RECORDS FOR PROCESSING Start Marker

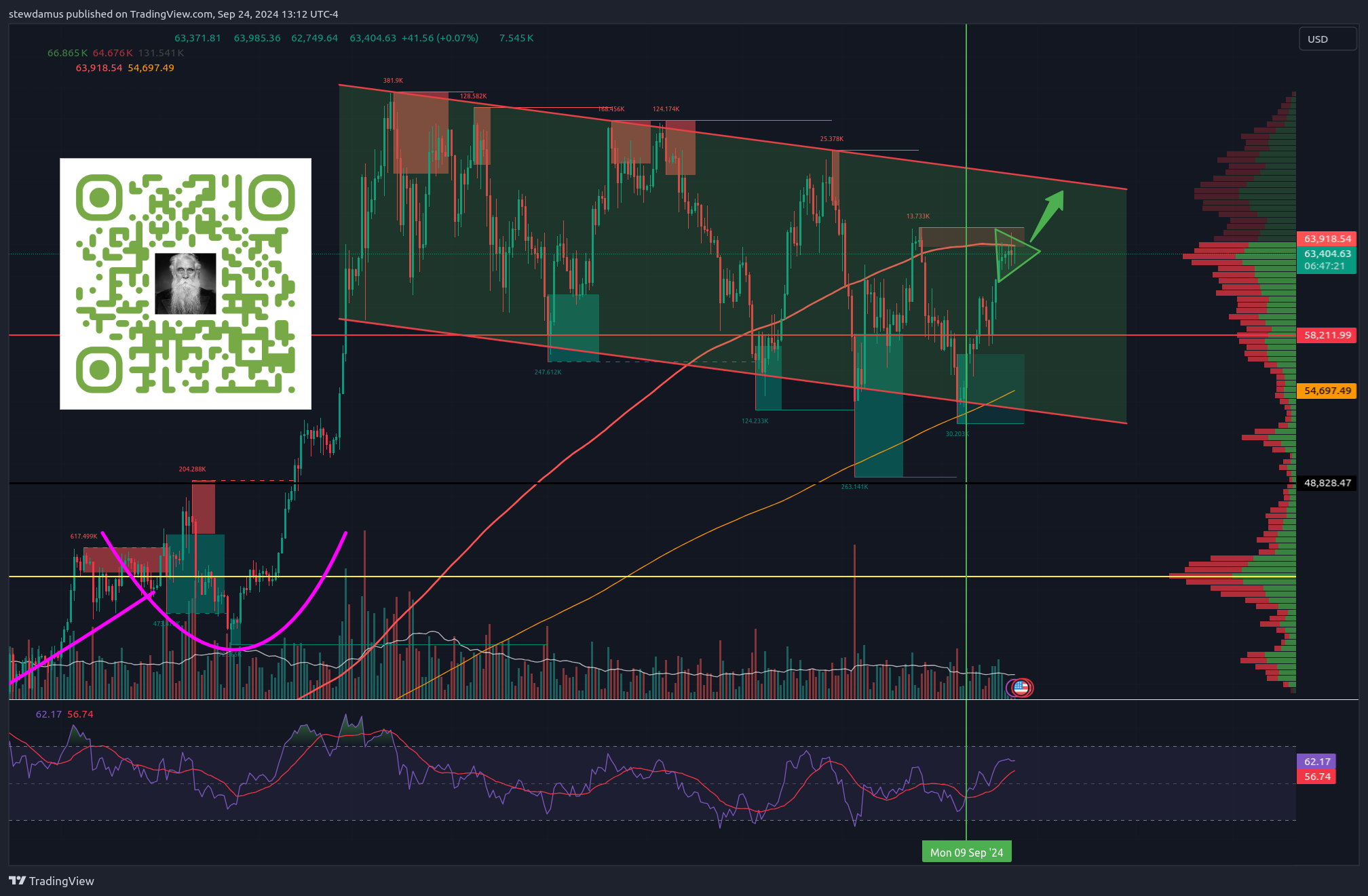Click the purple 62.17 RSI value tag
The width and height of the screenshot is (1368, 896).
(x=1316, y=762)
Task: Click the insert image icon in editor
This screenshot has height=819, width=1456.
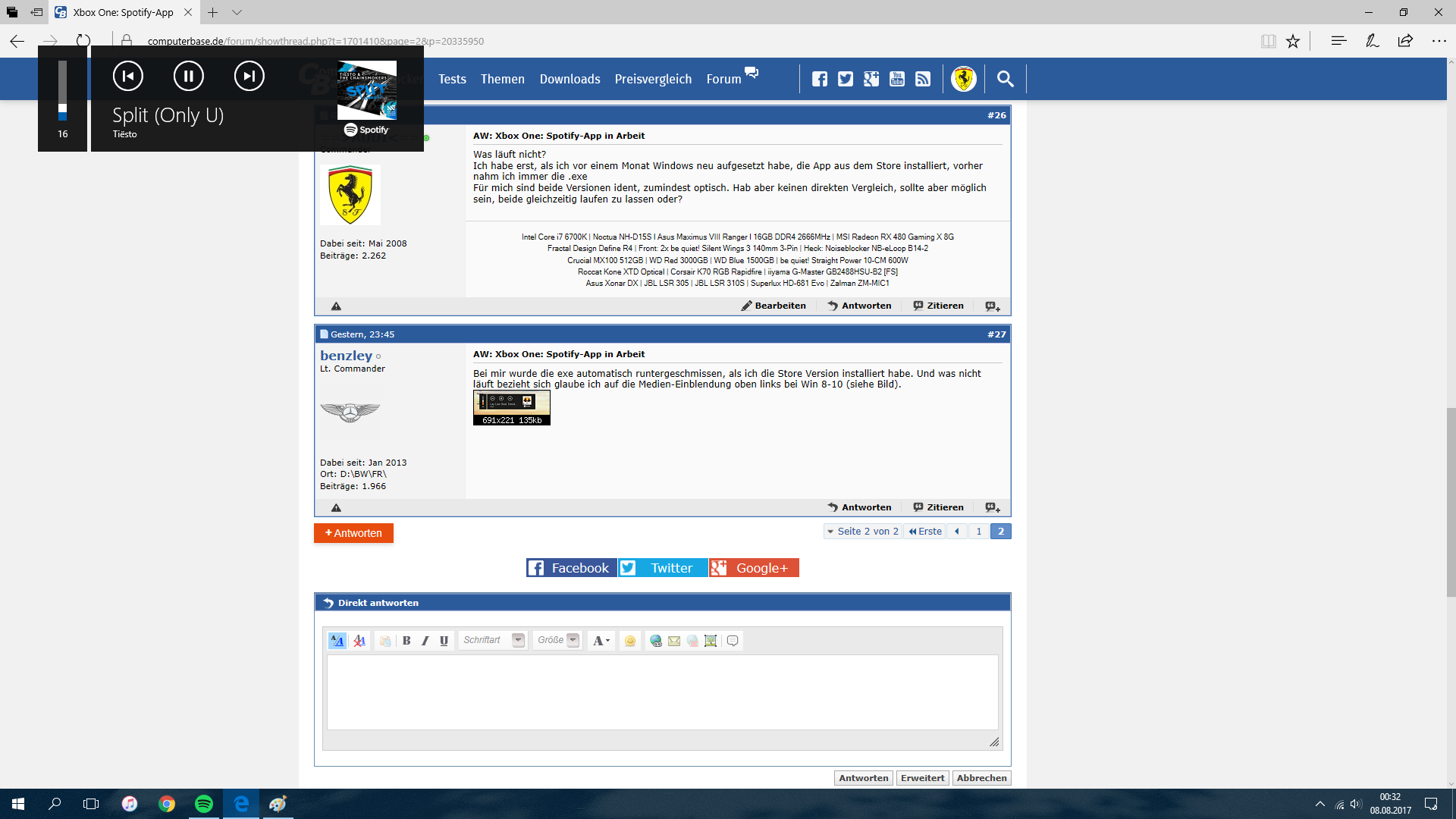Action: (711, 641)
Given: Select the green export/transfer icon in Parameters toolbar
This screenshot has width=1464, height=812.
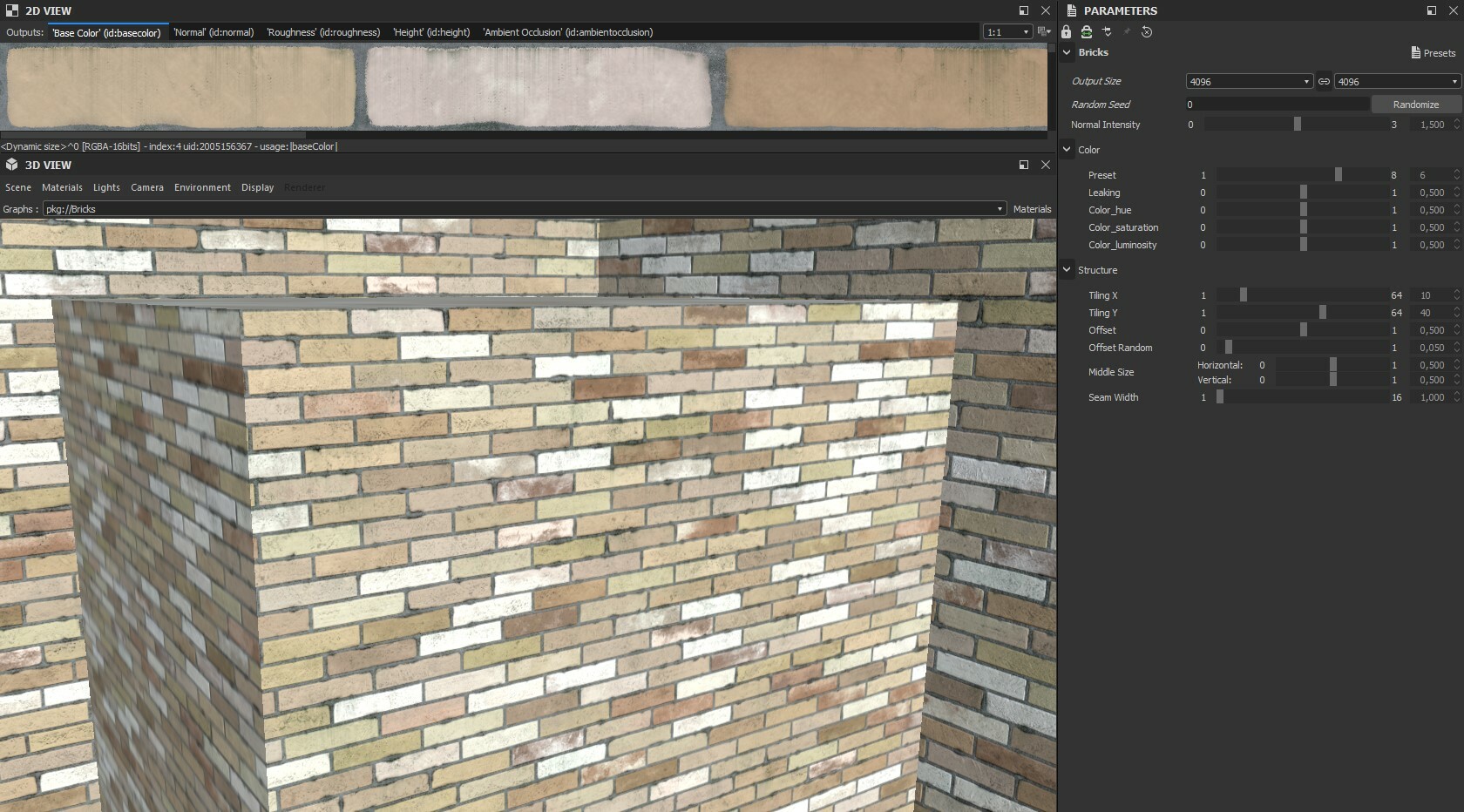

RECORDS FOR PROCESSING End Marker

WHAT IS NEEDED: Could you return each line, unchanged, from the line containing "Given: Select the" through the last line of the entries above, leaving out the pictures?

SOLVED PROBLEM:
Given: Select the green export/transfer icon in Parameters toolbar
This screenshot has width=1464, height=812.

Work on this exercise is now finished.